▶ **Your assignment**
In the records below, the line with "empresas? (745, 962)" opens the range and the line with "Mi Newsletter (564, 2478)" closes it; print that range exactly and nothing else.

▶ **Entries supplied**

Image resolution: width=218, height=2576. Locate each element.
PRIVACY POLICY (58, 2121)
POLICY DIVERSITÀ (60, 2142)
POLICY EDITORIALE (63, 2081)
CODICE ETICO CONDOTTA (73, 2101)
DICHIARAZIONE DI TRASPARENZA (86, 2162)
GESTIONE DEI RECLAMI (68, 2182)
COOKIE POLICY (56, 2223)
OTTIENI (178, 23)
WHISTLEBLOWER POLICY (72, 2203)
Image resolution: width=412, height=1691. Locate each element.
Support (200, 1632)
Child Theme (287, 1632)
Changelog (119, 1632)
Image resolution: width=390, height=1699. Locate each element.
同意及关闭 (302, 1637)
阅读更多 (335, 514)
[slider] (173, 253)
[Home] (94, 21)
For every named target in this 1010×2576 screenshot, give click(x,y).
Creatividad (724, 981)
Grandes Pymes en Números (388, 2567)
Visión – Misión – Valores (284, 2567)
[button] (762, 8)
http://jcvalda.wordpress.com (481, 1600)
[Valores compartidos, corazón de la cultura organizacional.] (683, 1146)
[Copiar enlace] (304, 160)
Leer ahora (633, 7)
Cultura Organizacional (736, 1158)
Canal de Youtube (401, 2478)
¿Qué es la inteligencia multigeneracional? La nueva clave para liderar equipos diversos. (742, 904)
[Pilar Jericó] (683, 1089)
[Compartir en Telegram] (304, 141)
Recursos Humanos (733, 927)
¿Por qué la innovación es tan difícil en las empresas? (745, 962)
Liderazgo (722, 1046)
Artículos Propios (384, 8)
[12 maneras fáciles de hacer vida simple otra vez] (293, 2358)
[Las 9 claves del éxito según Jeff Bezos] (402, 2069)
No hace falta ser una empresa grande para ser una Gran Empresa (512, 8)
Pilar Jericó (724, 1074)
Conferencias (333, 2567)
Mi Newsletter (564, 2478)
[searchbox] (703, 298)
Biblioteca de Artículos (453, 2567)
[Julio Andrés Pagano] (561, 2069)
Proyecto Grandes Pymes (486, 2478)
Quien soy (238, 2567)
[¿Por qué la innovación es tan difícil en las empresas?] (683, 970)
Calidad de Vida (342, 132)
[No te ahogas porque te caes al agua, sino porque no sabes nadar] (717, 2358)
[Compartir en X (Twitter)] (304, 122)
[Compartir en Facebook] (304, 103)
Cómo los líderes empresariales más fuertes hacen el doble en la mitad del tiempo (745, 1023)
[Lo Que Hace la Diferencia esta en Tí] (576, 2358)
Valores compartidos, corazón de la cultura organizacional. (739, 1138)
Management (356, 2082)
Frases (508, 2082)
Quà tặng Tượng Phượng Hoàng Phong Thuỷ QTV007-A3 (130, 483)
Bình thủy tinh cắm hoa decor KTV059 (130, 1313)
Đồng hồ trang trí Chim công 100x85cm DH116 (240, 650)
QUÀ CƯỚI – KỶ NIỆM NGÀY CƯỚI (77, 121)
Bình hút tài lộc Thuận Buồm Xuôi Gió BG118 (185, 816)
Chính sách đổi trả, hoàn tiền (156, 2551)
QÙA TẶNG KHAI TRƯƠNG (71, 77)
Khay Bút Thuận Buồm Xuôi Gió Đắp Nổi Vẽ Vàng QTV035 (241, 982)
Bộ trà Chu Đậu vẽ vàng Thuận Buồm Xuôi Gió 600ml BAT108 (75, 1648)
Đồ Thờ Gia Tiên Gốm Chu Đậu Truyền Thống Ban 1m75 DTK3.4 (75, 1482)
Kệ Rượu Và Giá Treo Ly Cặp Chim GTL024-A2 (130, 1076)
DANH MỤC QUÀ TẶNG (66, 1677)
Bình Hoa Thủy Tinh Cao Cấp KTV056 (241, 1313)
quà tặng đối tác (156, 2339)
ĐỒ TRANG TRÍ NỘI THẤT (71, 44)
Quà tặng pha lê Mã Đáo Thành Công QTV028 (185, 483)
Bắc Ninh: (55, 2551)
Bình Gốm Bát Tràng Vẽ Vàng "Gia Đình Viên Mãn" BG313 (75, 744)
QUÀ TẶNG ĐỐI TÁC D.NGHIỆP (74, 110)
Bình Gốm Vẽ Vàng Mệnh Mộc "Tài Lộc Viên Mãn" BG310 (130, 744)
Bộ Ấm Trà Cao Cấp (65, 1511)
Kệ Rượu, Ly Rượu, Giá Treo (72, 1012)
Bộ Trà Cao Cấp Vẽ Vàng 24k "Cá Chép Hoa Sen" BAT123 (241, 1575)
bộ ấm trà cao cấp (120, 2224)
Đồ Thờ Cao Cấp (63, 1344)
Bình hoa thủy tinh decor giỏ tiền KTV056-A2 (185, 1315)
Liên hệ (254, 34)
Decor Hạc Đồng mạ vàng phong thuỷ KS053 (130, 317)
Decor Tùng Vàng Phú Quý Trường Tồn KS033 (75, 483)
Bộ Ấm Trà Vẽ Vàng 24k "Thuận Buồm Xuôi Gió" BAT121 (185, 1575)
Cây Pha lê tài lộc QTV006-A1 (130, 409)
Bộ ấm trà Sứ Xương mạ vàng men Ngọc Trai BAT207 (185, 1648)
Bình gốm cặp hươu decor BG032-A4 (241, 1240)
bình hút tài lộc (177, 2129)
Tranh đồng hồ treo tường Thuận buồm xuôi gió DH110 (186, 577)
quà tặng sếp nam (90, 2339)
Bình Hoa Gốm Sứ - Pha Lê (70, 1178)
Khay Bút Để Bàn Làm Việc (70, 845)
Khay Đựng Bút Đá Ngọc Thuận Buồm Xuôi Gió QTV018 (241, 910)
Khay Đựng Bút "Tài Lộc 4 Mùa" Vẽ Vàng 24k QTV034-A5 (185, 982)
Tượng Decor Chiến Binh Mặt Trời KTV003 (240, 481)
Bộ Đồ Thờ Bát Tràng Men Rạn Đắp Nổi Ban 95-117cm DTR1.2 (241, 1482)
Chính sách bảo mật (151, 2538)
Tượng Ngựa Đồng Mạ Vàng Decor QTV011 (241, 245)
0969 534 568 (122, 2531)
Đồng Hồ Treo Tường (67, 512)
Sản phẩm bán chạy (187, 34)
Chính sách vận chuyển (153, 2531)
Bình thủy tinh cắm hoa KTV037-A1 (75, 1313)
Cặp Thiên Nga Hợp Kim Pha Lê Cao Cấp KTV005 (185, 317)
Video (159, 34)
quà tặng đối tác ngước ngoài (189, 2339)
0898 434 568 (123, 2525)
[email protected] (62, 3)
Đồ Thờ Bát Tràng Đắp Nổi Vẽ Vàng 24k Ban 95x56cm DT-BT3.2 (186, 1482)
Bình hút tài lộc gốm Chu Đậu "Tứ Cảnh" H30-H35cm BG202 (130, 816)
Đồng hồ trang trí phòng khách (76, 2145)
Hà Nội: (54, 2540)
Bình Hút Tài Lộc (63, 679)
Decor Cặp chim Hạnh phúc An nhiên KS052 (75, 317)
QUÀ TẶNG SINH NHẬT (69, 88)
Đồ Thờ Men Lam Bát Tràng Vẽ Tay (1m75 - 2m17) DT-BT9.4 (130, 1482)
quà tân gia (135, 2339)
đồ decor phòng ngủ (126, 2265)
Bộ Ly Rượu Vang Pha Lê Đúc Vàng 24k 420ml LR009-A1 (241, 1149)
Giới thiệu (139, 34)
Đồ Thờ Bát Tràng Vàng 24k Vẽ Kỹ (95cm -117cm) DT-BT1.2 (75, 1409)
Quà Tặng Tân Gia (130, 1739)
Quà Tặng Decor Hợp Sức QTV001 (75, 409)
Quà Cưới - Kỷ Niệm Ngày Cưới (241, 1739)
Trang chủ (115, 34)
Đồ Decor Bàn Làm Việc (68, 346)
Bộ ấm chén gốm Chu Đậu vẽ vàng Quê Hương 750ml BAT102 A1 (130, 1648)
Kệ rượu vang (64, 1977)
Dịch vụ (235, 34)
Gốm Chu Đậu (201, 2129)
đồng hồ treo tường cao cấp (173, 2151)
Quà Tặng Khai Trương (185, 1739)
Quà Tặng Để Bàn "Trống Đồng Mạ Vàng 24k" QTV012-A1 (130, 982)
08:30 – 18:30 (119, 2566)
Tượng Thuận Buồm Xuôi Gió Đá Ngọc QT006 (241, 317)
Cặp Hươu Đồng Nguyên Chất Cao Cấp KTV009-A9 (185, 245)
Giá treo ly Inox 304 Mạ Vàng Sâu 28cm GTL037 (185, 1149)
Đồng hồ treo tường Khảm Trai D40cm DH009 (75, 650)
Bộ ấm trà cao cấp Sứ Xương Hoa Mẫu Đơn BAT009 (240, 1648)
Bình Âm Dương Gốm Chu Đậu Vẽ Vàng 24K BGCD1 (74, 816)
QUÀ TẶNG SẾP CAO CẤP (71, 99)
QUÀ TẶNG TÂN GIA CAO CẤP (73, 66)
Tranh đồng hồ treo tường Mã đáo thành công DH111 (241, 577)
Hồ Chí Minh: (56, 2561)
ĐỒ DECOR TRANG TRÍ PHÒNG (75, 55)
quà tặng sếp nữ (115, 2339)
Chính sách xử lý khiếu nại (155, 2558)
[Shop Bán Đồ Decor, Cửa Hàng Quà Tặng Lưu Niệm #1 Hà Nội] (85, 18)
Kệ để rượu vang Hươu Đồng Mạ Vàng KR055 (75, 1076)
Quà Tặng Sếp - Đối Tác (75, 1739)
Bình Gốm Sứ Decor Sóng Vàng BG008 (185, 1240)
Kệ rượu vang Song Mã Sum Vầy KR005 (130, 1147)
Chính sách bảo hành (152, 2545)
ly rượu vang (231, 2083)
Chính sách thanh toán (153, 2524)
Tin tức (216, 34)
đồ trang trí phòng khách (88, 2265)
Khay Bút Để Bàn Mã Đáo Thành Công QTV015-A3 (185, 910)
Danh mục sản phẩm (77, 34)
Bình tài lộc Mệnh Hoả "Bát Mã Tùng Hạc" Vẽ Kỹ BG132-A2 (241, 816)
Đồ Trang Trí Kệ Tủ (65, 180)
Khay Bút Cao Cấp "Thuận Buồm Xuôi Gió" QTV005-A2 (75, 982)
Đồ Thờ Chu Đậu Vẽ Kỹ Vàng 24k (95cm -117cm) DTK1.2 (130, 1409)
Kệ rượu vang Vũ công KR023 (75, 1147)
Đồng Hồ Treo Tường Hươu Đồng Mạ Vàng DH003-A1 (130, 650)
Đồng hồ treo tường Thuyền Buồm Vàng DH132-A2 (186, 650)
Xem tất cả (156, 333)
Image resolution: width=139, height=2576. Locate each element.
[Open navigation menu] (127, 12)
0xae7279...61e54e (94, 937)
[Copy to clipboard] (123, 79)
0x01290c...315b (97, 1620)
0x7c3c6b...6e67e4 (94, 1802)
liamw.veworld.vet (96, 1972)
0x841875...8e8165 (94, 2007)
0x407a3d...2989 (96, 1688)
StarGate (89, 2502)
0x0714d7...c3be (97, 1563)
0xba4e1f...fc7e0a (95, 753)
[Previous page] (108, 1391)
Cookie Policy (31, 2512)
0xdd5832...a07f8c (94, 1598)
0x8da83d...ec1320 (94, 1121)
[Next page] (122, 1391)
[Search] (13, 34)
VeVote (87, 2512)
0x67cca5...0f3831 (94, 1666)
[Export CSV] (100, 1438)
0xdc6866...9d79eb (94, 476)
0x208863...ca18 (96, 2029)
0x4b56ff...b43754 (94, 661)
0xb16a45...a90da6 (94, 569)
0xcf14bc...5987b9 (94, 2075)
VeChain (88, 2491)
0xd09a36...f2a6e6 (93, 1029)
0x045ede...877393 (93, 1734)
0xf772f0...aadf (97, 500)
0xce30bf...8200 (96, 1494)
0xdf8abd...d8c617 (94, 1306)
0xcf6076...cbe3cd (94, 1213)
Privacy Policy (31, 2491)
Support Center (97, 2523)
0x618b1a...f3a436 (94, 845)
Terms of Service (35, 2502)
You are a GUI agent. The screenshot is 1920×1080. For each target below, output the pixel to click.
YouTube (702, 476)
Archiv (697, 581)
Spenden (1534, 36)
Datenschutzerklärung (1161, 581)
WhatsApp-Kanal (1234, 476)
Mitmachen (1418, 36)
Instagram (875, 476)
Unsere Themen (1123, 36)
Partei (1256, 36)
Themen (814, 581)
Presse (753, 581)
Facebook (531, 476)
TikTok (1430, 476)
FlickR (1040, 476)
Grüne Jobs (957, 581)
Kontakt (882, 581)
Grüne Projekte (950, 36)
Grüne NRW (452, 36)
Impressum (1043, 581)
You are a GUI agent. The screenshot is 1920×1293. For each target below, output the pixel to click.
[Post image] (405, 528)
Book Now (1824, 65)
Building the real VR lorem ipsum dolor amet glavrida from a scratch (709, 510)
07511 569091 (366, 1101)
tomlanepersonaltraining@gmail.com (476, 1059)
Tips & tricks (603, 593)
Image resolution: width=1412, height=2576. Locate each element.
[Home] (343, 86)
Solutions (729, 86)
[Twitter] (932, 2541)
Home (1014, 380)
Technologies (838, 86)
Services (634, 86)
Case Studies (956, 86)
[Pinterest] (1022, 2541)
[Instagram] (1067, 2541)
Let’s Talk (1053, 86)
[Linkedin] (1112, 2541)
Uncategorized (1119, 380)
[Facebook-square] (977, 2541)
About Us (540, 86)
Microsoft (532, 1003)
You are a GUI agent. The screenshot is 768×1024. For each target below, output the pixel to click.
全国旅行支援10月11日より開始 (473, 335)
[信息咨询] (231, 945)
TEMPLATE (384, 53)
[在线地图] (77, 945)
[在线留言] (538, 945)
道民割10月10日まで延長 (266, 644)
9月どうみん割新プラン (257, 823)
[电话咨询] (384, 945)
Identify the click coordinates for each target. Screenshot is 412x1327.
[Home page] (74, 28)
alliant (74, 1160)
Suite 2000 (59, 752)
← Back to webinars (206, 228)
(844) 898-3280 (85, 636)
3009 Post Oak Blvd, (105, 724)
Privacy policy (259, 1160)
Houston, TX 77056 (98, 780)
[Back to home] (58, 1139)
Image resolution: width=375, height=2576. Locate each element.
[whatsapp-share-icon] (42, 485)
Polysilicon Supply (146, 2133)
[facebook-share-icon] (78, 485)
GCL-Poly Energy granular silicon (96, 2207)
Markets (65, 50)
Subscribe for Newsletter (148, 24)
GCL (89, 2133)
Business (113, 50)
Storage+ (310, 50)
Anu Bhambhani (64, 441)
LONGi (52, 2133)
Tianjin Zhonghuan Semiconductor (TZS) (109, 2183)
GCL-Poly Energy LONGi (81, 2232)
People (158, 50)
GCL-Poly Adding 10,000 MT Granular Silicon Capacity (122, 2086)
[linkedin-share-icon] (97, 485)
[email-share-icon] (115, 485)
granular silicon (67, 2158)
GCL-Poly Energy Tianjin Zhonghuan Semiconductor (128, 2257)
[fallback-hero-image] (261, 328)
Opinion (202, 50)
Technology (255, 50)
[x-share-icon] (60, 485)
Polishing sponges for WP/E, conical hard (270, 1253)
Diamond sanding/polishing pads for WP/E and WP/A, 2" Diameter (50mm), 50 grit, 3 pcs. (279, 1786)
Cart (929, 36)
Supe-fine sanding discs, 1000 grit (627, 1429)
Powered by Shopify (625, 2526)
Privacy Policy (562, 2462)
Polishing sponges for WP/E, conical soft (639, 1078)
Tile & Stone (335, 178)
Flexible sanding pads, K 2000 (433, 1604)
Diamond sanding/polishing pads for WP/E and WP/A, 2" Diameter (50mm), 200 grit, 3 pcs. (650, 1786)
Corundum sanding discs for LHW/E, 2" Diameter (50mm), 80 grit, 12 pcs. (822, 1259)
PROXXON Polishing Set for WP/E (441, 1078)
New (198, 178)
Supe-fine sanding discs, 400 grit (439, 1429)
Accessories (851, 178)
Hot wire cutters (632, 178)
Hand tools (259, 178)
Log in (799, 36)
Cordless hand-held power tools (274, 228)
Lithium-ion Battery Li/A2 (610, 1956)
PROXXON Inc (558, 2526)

▶ **Your response**
¿Por qué la innovación es tan difícil en las empresas? (745, 962)
Liderazgo (722, 1046)
Artículos Propios (384, 8)
[12 maneras fáciles de hacer vida simple otra vez] (293, 2358)
[Las 9 claves del éxito según Jeff Bezos] (402, 2069)
No hace falta ser una empresa grande para ser una Gran Empresa (512, 8)
Pilar Jericó (724, 1074)
Conferencias (333, 2567)
Mi Newsletter (564, 2478)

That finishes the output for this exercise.